(Collected data)
********************

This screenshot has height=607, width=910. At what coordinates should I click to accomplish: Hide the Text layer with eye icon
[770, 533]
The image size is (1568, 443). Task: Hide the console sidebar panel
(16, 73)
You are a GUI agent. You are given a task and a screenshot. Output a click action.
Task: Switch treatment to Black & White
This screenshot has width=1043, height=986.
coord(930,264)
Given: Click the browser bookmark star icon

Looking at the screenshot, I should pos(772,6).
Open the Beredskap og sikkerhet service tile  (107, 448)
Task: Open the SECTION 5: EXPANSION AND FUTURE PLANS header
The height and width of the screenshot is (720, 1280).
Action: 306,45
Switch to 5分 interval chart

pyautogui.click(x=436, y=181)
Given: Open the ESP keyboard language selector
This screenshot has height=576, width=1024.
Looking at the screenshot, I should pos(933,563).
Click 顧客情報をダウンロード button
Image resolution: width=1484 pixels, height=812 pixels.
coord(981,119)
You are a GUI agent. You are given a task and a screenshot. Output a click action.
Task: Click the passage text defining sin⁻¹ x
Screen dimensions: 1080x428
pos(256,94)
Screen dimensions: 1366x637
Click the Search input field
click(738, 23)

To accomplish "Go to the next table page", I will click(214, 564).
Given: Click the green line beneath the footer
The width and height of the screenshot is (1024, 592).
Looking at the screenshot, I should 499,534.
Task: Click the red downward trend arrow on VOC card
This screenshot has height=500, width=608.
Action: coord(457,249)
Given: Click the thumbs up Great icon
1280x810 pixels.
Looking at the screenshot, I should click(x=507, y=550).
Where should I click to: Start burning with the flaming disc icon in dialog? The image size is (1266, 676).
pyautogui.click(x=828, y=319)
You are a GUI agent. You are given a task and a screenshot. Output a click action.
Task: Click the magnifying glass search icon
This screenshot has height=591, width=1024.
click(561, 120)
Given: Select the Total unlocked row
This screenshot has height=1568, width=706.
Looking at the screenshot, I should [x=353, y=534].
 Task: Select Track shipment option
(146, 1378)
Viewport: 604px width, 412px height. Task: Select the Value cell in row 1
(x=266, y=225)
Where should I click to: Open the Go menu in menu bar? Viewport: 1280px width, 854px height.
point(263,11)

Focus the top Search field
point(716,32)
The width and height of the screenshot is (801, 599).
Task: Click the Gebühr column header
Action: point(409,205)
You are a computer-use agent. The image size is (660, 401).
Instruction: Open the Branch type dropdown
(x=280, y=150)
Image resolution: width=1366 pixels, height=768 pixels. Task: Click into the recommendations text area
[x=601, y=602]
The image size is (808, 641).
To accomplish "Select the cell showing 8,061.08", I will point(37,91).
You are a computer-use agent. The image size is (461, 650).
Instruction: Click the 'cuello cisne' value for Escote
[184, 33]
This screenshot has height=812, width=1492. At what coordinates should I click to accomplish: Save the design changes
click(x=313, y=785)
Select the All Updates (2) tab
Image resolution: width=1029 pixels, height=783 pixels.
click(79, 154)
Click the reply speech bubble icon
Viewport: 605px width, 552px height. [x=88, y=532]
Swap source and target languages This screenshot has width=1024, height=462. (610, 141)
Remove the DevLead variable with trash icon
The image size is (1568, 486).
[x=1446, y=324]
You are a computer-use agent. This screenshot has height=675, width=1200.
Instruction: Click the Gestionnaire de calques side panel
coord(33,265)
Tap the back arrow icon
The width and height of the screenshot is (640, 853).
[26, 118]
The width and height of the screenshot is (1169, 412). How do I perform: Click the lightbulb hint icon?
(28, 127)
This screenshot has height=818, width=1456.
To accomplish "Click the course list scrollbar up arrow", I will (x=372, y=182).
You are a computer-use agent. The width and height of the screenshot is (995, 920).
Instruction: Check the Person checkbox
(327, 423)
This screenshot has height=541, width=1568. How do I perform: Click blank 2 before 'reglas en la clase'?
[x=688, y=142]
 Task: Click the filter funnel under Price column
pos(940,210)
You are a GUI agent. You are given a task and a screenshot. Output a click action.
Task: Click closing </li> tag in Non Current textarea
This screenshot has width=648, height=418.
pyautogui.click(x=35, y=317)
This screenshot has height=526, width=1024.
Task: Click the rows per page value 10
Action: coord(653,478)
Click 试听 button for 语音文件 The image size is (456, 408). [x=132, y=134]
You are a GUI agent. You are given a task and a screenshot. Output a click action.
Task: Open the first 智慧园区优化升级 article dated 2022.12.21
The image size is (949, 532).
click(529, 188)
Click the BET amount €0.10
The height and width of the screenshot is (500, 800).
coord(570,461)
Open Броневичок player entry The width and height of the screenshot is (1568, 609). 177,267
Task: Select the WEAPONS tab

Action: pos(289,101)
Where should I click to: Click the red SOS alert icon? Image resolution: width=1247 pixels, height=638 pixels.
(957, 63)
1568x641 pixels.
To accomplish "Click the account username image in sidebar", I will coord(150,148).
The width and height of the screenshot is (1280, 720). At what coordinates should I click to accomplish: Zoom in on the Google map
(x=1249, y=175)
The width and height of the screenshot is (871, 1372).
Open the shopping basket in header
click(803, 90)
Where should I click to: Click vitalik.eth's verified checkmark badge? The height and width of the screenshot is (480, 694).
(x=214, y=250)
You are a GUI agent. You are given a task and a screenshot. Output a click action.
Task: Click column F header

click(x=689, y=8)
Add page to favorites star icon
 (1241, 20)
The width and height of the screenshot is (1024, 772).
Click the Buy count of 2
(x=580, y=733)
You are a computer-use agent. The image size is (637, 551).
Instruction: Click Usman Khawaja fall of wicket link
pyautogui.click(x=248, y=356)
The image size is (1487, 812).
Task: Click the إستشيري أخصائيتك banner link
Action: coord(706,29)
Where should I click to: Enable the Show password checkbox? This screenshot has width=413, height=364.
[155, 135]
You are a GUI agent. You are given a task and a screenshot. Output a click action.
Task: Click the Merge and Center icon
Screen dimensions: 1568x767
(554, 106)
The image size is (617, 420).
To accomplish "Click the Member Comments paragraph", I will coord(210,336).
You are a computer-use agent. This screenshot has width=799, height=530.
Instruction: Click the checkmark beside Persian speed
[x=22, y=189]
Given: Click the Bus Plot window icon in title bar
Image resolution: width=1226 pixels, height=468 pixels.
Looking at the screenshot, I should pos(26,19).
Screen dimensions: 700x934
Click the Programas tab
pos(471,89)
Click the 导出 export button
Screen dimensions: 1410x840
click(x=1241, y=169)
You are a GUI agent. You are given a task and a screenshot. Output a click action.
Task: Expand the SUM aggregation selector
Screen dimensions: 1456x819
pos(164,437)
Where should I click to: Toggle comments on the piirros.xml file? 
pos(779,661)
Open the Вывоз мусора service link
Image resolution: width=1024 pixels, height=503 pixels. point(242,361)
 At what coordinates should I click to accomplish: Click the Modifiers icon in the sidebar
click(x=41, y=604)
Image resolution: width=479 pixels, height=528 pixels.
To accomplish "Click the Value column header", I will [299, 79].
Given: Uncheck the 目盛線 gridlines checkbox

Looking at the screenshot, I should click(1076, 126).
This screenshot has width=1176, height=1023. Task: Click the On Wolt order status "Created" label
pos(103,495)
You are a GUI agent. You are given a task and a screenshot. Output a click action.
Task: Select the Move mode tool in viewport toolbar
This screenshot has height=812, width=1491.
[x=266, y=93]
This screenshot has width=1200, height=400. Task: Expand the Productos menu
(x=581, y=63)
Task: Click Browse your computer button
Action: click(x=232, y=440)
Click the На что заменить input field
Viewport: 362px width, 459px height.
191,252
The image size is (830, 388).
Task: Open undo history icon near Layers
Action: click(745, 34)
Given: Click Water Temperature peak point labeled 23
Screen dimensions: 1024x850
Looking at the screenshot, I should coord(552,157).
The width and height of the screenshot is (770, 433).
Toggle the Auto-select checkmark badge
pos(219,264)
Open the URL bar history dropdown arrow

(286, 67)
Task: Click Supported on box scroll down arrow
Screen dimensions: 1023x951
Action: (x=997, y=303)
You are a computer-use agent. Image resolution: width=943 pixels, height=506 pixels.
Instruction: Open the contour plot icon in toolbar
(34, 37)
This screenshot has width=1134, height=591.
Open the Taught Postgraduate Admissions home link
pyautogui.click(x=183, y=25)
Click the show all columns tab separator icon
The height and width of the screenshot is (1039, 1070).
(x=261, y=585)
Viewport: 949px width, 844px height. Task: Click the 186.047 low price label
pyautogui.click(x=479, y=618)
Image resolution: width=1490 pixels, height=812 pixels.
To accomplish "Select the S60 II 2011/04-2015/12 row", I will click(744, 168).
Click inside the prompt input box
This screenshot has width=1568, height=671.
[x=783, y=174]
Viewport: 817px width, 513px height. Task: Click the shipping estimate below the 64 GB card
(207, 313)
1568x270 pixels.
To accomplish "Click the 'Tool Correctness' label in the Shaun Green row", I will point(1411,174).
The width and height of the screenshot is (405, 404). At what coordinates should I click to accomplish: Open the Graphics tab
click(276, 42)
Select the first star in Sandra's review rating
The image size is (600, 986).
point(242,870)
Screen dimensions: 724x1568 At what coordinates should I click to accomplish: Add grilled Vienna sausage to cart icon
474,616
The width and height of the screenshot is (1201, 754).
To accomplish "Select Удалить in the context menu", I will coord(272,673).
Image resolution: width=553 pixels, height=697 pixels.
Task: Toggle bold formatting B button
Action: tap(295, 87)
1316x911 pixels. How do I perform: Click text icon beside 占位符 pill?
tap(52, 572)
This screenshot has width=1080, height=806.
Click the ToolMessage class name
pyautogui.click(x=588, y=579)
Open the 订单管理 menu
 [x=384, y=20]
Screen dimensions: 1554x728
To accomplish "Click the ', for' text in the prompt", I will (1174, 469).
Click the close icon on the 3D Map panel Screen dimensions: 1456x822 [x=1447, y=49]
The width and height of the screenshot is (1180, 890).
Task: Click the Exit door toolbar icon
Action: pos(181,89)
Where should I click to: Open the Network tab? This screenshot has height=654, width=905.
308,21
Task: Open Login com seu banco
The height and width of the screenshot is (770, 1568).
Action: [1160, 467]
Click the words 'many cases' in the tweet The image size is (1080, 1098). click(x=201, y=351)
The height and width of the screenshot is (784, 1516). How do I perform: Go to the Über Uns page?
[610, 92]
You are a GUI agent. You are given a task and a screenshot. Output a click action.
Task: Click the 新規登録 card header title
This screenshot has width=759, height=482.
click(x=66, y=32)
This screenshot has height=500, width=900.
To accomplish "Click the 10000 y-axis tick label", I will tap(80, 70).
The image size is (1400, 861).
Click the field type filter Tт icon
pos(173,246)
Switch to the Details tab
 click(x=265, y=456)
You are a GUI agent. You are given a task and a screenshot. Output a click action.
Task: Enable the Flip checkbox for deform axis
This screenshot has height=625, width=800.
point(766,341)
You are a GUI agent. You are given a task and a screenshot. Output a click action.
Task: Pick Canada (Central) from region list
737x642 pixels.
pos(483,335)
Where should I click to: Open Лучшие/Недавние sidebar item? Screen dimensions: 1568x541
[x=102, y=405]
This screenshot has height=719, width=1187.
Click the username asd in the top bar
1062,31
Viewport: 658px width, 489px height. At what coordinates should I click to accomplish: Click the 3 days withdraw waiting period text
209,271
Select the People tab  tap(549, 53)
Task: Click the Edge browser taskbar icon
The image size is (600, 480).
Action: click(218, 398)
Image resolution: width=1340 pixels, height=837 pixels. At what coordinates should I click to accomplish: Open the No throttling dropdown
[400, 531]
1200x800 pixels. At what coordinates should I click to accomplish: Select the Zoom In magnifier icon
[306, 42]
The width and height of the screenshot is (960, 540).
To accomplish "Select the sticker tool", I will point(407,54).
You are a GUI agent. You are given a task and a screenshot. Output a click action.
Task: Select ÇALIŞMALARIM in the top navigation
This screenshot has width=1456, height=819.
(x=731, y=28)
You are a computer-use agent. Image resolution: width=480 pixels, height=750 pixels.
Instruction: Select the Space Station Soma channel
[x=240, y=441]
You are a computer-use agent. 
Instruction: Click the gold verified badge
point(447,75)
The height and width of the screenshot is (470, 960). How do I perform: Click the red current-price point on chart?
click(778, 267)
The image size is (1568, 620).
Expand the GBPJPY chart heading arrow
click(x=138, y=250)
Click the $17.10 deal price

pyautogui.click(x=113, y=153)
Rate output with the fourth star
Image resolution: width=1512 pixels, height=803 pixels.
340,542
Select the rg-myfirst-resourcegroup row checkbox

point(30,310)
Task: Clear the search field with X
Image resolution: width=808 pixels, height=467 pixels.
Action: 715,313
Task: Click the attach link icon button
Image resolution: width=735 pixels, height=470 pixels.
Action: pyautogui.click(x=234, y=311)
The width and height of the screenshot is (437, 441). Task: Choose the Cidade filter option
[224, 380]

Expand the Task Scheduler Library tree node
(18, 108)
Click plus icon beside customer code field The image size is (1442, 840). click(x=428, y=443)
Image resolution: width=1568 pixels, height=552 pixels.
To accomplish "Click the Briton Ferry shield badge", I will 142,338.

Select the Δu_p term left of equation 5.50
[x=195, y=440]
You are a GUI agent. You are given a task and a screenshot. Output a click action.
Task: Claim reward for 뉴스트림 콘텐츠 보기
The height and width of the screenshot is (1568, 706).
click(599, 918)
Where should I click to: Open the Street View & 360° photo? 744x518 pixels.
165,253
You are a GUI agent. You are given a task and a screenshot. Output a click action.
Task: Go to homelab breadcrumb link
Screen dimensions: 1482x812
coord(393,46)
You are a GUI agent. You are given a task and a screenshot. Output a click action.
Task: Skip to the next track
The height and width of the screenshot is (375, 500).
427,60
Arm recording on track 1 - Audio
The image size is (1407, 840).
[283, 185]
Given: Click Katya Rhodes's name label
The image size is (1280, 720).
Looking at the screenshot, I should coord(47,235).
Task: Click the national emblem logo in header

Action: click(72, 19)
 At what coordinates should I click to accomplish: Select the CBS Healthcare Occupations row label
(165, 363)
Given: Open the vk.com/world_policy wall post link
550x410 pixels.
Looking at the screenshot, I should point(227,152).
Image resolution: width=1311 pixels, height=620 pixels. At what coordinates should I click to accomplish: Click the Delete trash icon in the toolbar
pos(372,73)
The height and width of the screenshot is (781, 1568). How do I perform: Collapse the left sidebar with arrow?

********************

*WORK REQUEST*
What you return must be an exact retyping of the lines above starting at the line with "This screenshot has width=1456, height=819." and ending at the line with "Task: Clear the search field with X", and nothing besides.

*WRITTEN REPLY*
This screenshot has width=1456, height=819.
(x=731, y=28)
You are a computer-use agent. Image resolution: width=480 pixels, height=750 pixels.
Instruction: Select the Space Station Soma channel
[x=240, y=441]
You are a computer-use agent. 
Instruction: Click the gold verified badge
point(447,75)
The height and width of the screenshot is (470, 960). How do I perform: Click the red current-price point on chart?
click(778, 267)
The image size is (1568, 620).
Expand the GBPJPY chart heading arrow
click(x=138, y=250)
Click the $17.10 deal price

pyautogui.click(x=113, y=153)
Rate output with the fourth star
Image resolution: width=1512 pixels, height=803 pixels.
340,542
Select the rg-myfirst-resourcegroup row checkbox

point(30,310)
Task: Clear the search field with X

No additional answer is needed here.